Pick’s theorem is a surprising and useful to find the area of a region formed by connecting dots on a grid. The area is simply
A = i + p/2 − 1
where i is the number of dots in the interior and p is the number of dots on the perimeter.
Example
For example, the in the figure below there are 11 black dots on the perimeter and 17 blue dots in the interior.
Therefore Pick’s theorem says the area of the figure is 17 + 11/2 − 1 = 21½.
Intuition
It makes sense that the area would be approximately i if the figure is very large. But why do you need to add half the dots on the perimeter and why do you subtract 1?
Pick’s theorem is simple, but it isn’t obvious. If it were obvious, someone closer to the time of Descartes (1596–1650) would have discovered it. Instead, the theorem was discovered by Georg Alexander Pick in 1899. However, the theorem is fairly obvious for a rectangle, and this post will illustrate that case. For a rectangle, you can easily see why you need to add half the perimeter dots and subtract 1.
Rectangular case
Imagine an m by n rectangular array of dots. If you were to draw a frame around those dots with the corners of the rectangle being exactly between dots, the area would be mn, the number of dots inside the frame.
Pick’s theorem does not apply here because the corners of our frame do not lie on the grid. So let’s shift our grid down and to the left so that its corners do lie on the grid.
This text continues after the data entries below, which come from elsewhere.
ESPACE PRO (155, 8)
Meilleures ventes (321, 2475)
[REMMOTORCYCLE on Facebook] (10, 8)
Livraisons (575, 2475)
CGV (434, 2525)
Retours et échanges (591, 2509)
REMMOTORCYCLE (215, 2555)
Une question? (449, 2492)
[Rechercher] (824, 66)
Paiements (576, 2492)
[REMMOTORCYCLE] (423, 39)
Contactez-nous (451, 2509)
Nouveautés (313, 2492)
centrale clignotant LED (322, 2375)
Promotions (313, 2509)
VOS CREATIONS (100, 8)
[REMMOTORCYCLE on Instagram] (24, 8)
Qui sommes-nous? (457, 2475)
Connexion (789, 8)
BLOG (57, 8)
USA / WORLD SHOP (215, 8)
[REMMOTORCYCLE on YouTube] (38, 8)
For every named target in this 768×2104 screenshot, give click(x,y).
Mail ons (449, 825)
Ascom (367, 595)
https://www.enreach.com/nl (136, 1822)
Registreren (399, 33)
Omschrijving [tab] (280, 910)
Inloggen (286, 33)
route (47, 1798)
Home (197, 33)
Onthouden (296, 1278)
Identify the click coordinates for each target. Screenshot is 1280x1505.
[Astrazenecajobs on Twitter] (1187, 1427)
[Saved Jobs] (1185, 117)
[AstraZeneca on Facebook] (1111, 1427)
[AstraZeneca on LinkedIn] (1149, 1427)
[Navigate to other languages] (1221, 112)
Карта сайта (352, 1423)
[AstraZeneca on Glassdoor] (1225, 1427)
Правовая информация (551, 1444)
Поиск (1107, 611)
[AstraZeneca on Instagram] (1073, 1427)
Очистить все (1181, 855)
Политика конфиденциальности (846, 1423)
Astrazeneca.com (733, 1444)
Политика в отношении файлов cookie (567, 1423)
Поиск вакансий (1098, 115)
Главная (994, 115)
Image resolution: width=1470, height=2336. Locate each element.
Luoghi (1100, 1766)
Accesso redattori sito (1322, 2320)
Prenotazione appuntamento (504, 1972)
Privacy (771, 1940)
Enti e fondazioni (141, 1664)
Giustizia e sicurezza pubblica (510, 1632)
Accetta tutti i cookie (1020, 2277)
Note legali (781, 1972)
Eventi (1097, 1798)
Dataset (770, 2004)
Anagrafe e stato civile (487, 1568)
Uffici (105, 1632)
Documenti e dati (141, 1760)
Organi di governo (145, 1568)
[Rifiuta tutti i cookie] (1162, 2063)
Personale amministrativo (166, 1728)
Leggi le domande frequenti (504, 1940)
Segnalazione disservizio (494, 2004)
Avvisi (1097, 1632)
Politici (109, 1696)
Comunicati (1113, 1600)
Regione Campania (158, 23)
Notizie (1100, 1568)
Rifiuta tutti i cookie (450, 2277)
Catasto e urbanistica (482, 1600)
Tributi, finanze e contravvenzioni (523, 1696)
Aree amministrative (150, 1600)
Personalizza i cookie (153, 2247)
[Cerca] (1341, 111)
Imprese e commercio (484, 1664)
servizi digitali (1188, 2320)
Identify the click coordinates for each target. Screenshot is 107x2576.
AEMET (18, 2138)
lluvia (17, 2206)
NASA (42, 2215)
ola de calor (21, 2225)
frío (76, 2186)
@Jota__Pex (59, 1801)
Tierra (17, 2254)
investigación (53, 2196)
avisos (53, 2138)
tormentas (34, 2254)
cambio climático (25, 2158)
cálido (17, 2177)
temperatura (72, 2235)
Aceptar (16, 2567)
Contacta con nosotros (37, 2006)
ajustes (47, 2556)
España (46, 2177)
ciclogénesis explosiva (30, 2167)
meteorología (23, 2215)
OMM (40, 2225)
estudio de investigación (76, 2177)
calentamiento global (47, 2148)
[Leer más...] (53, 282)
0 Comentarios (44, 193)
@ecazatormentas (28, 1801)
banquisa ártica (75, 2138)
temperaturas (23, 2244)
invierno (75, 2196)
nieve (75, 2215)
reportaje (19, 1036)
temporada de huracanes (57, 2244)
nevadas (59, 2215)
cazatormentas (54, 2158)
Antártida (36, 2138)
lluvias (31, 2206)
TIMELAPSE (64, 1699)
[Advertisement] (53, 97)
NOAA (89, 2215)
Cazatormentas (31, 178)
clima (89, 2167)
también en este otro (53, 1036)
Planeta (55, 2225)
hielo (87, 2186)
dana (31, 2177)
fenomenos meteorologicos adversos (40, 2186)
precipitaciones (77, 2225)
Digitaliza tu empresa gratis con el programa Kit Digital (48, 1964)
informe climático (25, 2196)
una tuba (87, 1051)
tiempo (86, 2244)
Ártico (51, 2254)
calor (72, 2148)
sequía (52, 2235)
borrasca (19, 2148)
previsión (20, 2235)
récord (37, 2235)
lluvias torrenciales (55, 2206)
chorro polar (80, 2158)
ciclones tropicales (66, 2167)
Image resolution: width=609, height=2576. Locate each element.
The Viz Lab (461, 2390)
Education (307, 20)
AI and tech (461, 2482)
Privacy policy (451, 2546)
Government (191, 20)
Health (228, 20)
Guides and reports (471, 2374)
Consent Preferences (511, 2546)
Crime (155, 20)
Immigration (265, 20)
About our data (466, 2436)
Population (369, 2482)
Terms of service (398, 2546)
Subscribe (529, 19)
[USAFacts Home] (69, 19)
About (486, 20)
Now some of our original dots, marked in blue, are on the perimeter of the frame. We could add the number of dots on the perimeter to correct for this, but that would be too much because the blue dots on the perimeter are only on the left and top sides. Each has a reflection on the right and bottom, marked with red dots. So we shouldn’t add all the dots on the perimenter, but only half the dots on the perimeter.
But that still overcounts slightly. There are two dots on the perimeter that do not correspond to a blue dot or to the reflection of a blue dot. These are the hollow circles in the top right and bottom left corners. So when we take half the perimeter, we need to subtract 1 to account for half of this pair of dots.
This doesn’t prove Pick’s theorem in general, but it does prove it for rectangular regions. Even if we can’t see why the formula generalizes to more complicated regions, we can be grateful that it does.